Your assignment:
Extract the line that contains "Task: Play chapter" and every line after it through the end of the records below, exactly as written, leaving out any pictures.

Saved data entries

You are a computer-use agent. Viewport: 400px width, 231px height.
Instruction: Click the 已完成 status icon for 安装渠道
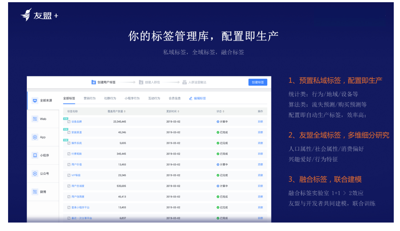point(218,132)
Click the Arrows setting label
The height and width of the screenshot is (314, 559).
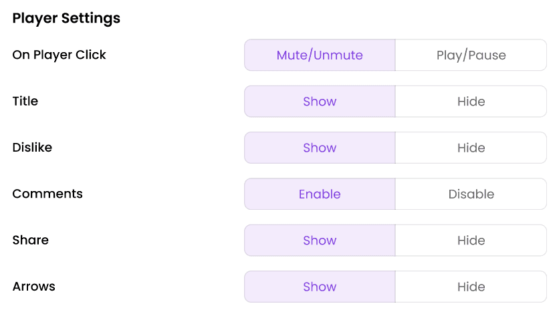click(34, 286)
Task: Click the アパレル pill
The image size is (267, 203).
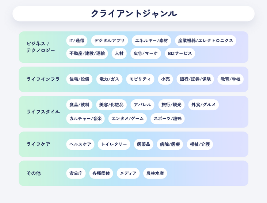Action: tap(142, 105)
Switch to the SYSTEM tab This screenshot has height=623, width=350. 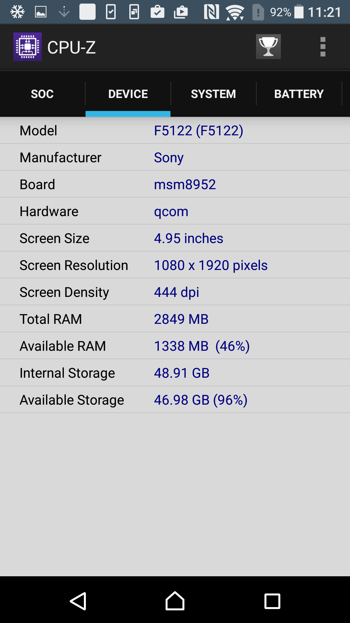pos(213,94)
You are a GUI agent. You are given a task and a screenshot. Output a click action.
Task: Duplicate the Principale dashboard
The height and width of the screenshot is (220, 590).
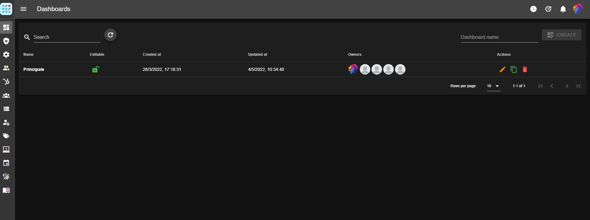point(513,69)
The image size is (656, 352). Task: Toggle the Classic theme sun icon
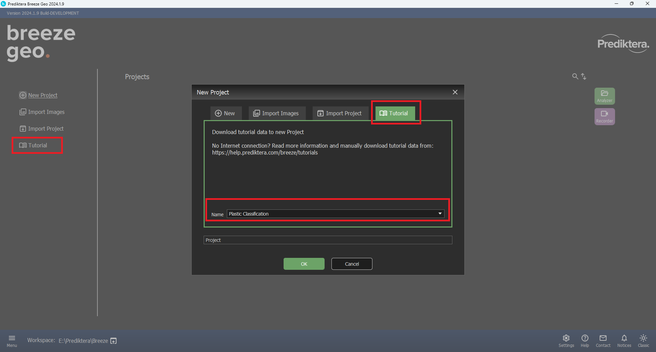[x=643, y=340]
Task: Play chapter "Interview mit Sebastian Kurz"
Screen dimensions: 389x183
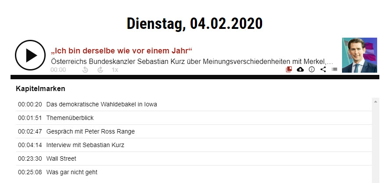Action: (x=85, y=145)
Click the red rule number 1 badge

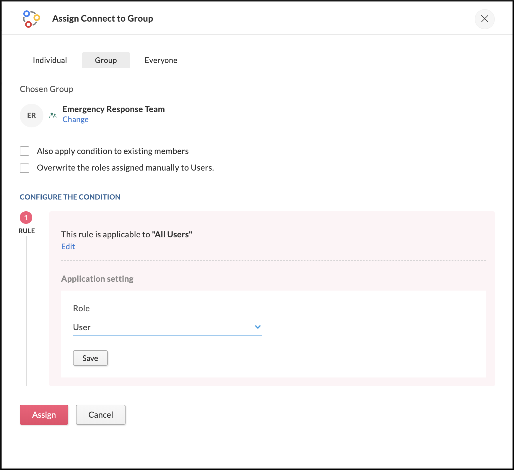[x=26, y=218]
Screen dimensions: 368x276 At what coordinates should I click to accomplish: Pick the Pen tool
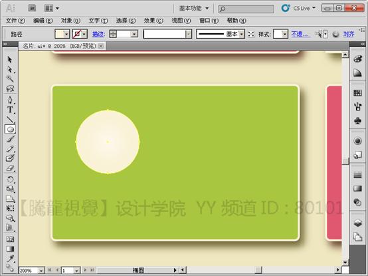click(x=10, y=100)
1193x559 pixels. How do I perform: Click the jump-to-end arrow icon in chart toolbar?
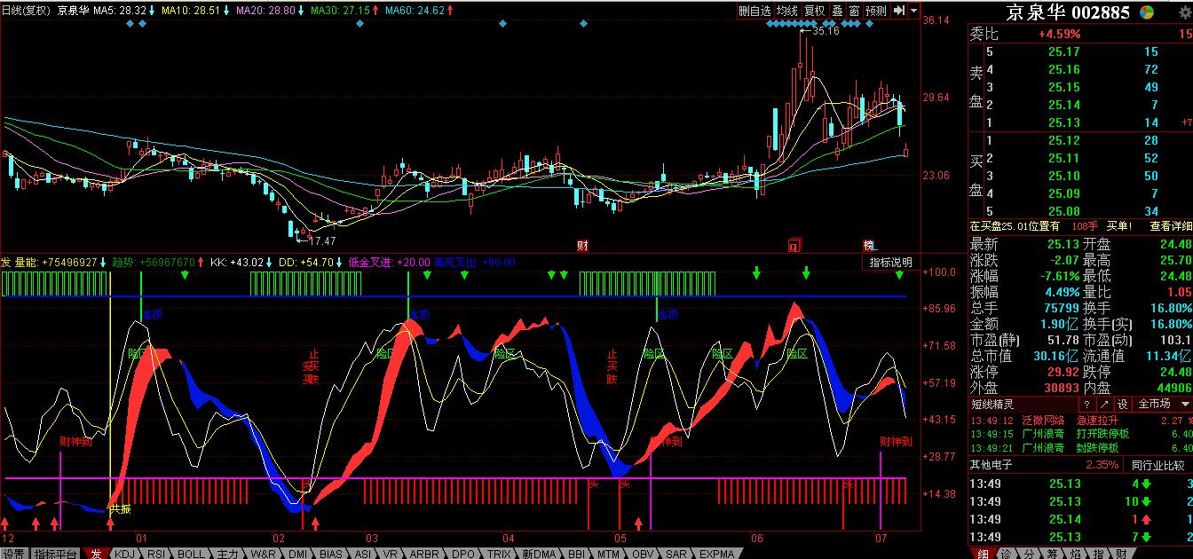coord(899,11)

Answer to this problem:
Task: Play chapter "Interview mit Sebastian Kurz"
Screen dimensions: 389x183
Action: (x=85, y=145)
Click the red rule number 1 badge

[x=26, y=218]
Screen dimensions: 368x276 At what coordinates should I click to accomplish: Pick the Pen tool
click(x=10, y=100)
1193x559 pixels. How do I perform: Click the jump-to-end arrow icon in chart toolbar?
coord(899,11)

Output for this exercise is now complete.